Date:June 15, 2016, 4 a.m.
Position:13 59.00 S, 153 20.00 E

We smashed out a whopping 165 miles under sail today. Even better, the 25-knot winds held so steady that we didn’t have to touch the sail trim or the Monitor for the entire 24-hour period. We stayed pegged right on course. It almost felt like we were cheating. I took full advantage and caught up on my rest as the boat surfed over the seas. It’s getting warmer now as we sail into the low-teen latitudes, and this afternoon when the cabin was closed up the heat down below was stifling. Cracking the forward hatch even an inch open in these conditions would lead to an inevitable 20-30 gallons of saltwater pouring in. The nights are cool and pleasant, and we spend the hot days under the protection of the shade awning. We don’t wear a scrap of clothes.

We’re sailing over the Coral Sea basin now, a flat area of sea-bed about 15-16,000 feet deep. The only way I can describe the color of the water is Electric Purple, like that flavor of Gatorade that you want to try but know you probably shouldn’t. When the sun hits behind the cresting wave tops, it turns the tips of the purple waves a deep emerald blue, like the ice in the glaciers of Alaska. It’s a stunning combo. To round out the picture, several dozen dolphins cruised just under the electric purple crystal swells and torpedoed their way around the boat for an hour or so. Looking back in our wake, one dolphin was leaping and making back-flips and cartwheels as the sun went low on the horizon.

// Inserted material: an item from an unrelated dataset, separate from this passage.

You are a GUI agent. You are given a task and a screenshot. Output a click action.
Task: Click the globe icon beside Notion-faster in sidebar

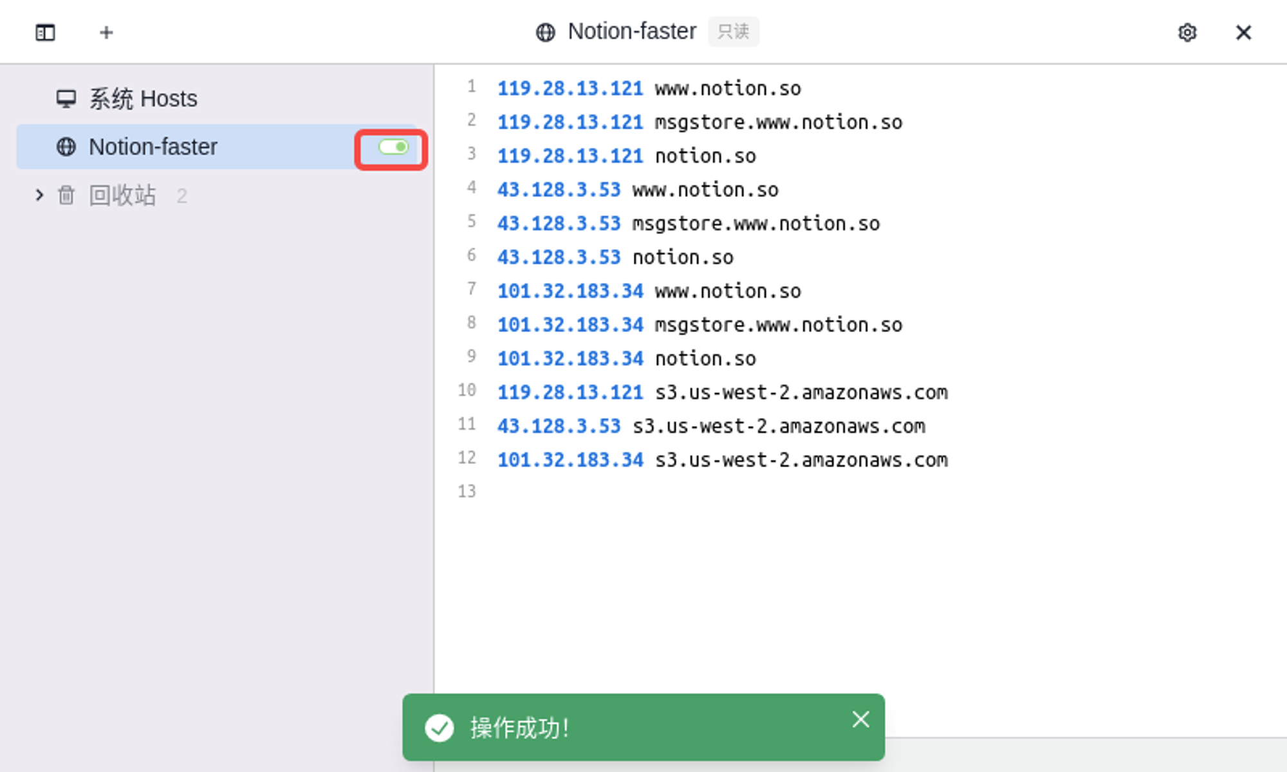coord(66,147)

I’m always amazed by the variety of oceanscapes, and how one area of the ocean feels completely different than the other. It’s like walking through a forest: you’re always in the trees, but you can walk 1/2 hour down the trail and the entire aspect of the forest will change from friendly to gloomy, from scary to familiar. The oceanscape changes constantly in a similar manner, and it is for this reason that I will never got tired of sailing across the endless, shifting horizons.

Each night we pull the moon back a little further in the sky and have it for an extra hour or so on the night watch. Taz is so proud of himself every time he spies the moon. He’s always the first one on board to spot it rising each day. “MOOOEY!” he shouts with a stiffened arm and pointing little finger quivering to touch the moon. As I write, the moon is setting, beaming shafts and patches of eerie light down on the ocean. It’s like a UFO searchlight, quietly scanning the surface of some distant unknown place.